On  constate  cependant  ici  une  hétérogénéisation  croissante  du  collectif  comme  l’illustre  la  diversité des opinions qui s’exprime parfois sous forme de débats animés. Malgré la forte tonalité  politique de cette organisation, on est en effet étonné de voir à quel point les débats politiques  sont difficiles et diviseurs, confirmant les inquiétudes de certains sur la cohésion symbolique du 

 

collectif.  Cette  hétérogénéisation  s’est  par  ailleurs  accentuée  ces  dernières  années  avec  la  croissance de l’organisation, amenant de nouveaux profils. 

Évoluant du groupe primaire basé sur une solidarité mécanique vers un groupe secondaire basé  sur une solidarité organique, TicOBNL semble progressivement être amené à passer du collectif  homogène  très  normatif  mais  bénéficiant  d’une  forte  cohésion,  à  un  groupe  plus  ouvert  à  la  diversité  mais  qui  risque  l’éclatement.  Les  études  de  Sainsaulieu,  Tixier  et  Marty  tendent  d’ailleurs à montrer que cette évolution est inéluctable dans les groupes autogérés. 

AgileCorp,  pour  sa  part,  a  clairement  dépassé  le  stade  de  l’homogénéisation  normative  pour  laisser place à un collectif hétérogène et divisé idéologiquement. 

En effet, à l’origine, les membres ont tous été attirés pour le projet fort de l’entreprise consistant  à  « chercher  une  alternative ».  Malgré  leurs  ancrages  politiques  très  faibles  et  diversifiés,  les  membres de cette structure ont tous pour point commun de partager un même but symbolique  subversif, à l’instar des autogestionnaires. 

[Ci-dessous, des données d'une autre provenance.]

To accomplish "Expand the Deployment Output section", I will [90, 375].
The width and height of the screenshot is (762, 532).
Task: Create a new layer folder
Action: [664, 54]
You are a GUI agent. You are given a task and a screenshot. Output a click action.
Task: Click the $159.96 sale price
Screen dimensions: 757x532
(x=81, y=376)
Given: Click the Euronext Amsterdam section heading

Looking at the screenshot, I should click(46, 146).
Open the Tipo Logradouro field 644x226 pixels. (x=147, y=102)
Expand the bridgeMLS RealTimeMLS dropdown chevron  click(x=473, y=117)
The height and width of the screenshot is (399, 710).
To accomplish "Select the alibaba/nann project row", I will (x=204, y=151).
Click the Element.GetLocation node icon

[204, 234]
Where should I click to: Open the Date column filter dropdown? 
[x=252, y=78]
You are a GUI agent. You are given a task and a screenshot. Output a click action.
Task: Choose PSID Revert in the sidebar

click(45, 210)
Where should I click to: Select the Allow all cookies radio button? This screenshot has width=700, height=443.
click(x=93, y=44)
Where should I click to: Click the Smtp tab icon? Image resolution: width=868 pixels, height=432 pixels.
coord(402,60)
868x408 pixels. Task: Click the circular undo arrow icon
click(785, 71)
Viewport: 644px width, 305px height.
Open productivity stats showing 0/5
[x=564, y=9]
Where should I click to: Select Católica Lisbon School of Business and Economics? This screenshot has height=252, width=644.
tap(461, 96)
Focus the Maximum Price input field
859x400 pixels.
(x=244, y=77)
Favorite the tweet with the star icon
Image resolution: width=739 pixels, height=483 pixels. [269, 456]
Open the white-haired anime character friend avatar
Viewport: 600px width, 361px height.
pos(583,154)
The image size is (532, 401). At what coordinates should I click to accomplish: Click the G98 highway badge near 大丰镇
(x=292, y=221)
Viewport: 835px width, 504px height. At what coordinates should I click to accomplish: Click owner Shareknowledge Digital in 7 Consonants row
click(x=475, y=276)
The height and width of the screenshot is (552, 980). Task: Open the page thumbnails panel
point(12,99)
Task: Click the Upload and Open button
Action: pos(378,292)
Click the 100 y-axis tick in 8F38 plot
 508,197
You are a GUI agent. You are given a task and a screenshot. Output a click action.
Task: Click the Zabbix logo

Ce  courant  idéologique  s’est  cependant  divisé  en  deux  clans  sur  les  dernières  années,  qui  recoupent les lignes de démarcation des deux principales « communautés » comme nous l’avons  déjà souligné : 

- Le  clan  des  développeurs  qui  cherchent  avant  tout  à  vivre  une  alternative  organisationnelle à leur niveau individuel, 

- Le clan des « coachs » qui cherchent à propager cette alternative au‐delà des murs de leur  entreprise. 

Cette  scission  s’accompagne  également  d’une  deuxième  division  entre  les  idéalistes  anti‐ hiérarchiques, plus présents dans le premier courant, et les pragmatiques pro‐hiérarchiques, qui  se recrutent majoritairement dans le second. 

Si  cette  scission  du  collectif  a  bien  entraîné  quelques  conflits,  ces  derniers  n’ont  pas  perduré  longtemps.  Les  licenciements  suivis  de  nombreuses  démissions  volontaires  ont  en  effet  largement  vidé  les  rangs  du  premier  clan.  Ces  départs  massifs  reflètent  cependant  moins  la  pression  normative  du  groupe  que  le  changement  professionnel,  organisationnel  et  culturel  imposé par le nouveau Président.